No. of accidents: | 0 | 1 | 2 | 3 | 4 | 5 | Total |
Frequency (No. of days): | 46 | ? | ? | 25 | 10 | 5 | 200 |
Given:
The mean of the given distribution is 1.46.
To do:
We have to find the missing frequencies and the median.
Solution:
Mean $= 1.46$
Let $p_1$ and $p_2$ be the missing frequencies as shown below.
$86+p_1+p_2=200$
$\Rightarrow p_1+p_2=200-86=114$
$p_1=114-p_2$...............(i)
We know that,
Mean $=\frac{\sum f_i x_i}{\sum f_i}$
Therefore,
Mean $=\frac{140+p_1+2 p_2}{200}$
$\Rightarrow 1.46=\frac{140+p_1+2 p_2}{200}$
$\Rightarrow 292=140+p_1+2 p_2$
$\Rightarrow 292-140=114-p_2+2 p_2$ [From (i)]

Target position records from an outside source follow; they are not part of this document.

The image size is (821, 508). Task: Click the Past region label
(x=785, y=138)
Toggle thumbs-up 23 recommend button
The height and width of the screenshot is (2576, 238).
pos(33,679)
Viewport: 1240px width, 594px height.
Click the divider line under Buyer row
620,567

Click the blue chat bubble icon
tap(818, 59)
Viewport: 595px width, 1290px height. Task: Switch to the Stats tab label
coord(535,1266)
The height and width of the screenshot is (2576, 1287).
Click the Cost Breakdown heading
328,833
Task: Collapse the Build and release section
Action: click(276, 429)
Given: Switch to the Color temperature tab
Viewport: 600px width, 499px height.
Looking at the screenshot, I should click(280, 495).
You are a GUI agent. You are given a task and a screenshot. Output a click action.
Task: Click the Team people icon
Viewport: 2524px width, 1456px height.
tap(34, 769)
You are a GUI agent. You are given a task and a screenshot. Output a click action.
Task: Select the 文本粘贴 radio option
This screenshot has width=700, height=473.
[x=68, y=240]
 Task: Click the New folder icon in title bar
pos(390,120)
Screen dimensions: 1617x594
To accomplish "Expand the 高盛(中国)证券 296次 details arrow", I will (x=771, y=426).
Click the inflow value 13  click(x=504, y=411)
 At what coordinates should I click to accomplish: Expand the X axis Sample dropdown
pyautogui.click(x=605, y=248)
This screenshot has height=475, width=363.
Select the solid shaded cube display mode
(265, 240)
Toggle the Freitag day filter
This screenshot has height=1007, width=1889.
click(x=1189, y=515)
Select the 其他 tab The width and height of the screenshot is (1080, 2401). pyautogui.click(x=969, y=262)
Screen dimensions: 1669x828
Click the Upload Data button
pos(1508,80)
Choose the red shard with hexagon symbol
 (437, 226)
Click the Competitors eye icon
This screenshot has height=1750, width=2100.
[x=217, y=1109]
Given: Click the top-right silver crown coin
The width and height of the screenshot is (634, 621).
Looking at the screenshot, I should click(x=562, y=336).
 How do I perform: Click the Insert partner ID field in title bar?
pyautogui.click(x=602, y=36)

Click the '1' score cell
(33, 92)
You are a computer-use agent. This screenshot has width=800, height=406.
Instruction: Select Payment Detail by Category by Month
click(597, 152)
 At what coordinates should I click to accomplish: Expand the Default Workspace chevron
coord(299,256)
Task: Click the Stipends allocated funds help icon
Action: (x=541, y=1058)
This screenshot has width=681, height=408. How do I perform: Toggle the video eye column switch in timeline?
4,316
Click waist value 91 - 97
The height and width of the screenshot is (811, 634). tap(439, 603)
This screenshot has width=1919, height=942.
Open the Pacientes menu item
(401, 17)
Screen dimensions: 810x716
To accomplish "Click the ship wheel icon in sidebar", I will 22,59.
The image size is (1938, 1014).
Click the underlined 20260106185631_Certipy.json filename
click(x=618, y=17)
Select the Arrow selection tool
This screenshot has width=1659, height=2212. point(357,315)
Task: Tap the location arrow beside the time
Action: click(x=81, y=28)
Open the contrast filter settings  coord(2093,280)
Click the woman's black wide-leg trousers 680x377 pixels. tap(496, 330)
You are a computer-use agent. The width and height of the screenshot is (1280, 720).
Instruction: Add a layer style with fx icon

$\Rightarrow 152-114= p_2$
$\Rightarrow p_2=38$
$\Rightarrow p_1=114-38=76$
Therefore,
$N = 86+76+38=200$
$\frac{N}{2} = \frac{200}{2} = 100$
The cumulative frequency just greater than $\frac{N}{2}=100$ is 122(=46+76) and the value corresponding to 122 is 1.
This implies,
Median $=1$
The missing frequencies are 76 and 38 and the median is 1.